Case Studies

Emerging cyber threats

by Mark Rowe

After an eight-month foresight exercise, the European Union’s cyber security agency ENISA has come out with the top cybersecurity threats to emerge by 2030.

Crete-based ENISA’s Executive Director Juhan Lepassaar said: “The mitigation of future risks cannot be postponed or avoided. This is why any insight into the future is our best insurance plan. As the saying goes: “prevention is better than cure”. It is our responsibility to take all measures possible upfront to ensure we increase our resilience over the years for an improved cybersecurity landscape in 2030 and beyond.”

The ten are in an infographic on this link to the ENISA website and are, listed:

Supply chain compromise of software dependencies;
Advanced disinformation campaigns;
Rise of digital surveillance authoritarianism/loss of privacy;
Human error and exploited legacy systems within cyber-physical ecosystems;
Targeted attacks enhanced by smart device data;
Lack of analysis and control of space-based infrastructure and objects;
Rise of advanced hybrid threats;
Skills shortage;
Cross-border ICT service providers as a single point of failure; and
Artificial intelligence abuse.

See the ENISA Threat Landscape 2022 (ETL) report; see also from early last year ENISA’s first report “Foresight on Emerging and Future Cybersecurity Challenges”. The agency worked with Cybersecurity Incident Response Teams (CSIRTs) and the CERT-EU of EU member states; and the EU Cyber Crisis Liaison Organisation Network (EU CyCLONe) that acts as a bridge between the EU CSIRTs Network (at technical level) and the EU at political level.

Meanwhile the EU’s agency for judicial cooperation, Eurojust recently brought out what it described as its first comprehensive report on money laundering. Since 2016, the number of cases brought to the Agency has been steadily rising. Some 649 cases were brought in 2021, more than double the total of 315 in 2016. The top five EU countries involved in money laundering cases were:

` Italy (723)
` France (637)
` Spain (578)
` Germany (569)
` Netherlands (398).

The Republic of Ireland had 91. As for the UK, it’s with 137 cases second behind Switzerland (with 265 cases); however the UK’s data only dates from February 2020, that is, the UK’s official leaving of the European Union. By comparison, the United States came third with 70 cases, and followed by Ukraine, Serbia, Liechtenstein and Norway.
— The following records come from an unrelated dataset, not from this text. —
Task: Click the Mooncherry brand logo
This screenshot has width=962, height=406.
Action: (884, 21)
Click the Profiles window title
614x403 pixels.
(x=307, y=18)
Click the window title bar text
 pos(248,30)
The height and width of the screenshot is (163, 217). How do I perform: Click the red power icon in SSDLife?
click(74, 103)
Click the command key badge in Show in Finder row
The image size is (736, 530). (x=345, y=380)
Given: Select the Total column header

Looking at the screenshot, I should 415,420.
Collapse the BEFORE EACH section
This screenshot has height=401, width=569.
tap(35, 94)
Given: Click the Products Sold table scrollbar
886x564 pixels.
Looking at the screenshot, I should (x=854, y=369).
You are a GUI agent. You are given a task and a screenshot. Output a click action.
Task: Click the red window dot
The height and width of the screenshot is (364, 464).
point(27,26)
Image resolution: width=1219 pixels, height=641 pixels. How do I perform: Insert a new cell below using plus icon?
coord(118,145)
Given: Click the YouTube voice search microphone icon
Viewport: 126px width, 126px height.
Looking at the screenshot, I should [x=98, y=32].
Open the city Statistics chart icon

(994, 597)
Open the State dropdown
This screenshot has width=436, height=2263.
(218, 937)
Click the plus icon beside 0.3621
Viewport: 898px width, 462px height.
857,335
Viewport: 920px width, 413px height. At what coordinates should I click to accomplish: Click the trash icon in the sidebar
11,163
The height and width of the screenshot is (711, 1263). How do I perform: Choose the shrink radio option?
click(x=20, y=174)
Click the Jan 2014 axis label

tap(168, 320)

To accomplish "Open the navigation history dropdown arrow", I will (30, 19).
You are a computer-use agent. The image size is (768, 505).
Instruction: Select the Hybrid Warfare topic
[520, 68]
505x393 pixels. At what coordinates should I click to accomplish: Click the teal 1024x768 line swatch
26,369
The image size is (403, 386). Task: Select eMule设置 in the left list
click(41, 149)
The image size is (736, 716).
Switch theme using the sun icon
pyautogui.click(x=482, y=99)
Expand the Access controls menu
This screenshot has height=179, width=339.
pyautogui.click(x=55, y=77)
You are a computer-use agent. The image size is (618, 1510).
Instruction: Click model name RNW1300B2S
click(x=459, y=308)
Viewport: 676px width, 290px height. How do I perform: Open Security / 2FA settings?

As a sign of how money laundering has like other financial crimes gone digital, the report gives an unidentified case of a hacker group behind ‘synchronised automated teller machine (ATM) attacks across Europe and beyond. The criminal operation struck at banks and financial entities in more than 40 countries,” which resulted in cumulative losses of over 1 billion euros. Malicious software was sent to bank employees via emails
impersonating legitimate companies (spear phishing); once downloaded, the malicious software allowed the criminals to remotely control the victims’ infected machines, giving them access to the internal banking network and infecting the servers controlling the ATMs. The money was then cashed out, whether by e-payments, or ‘mules’ taking money from bank accounts or ATMs.

For a download, visit the Eurojust website.

ENISA is running a CTI (cyber threat intelligence) conference in Brussels on December 7.

And last month the EU police agency Europol ran an operation whereby 19 countries took on criminal networks using stolen credit card information to order high-value goods from online shops.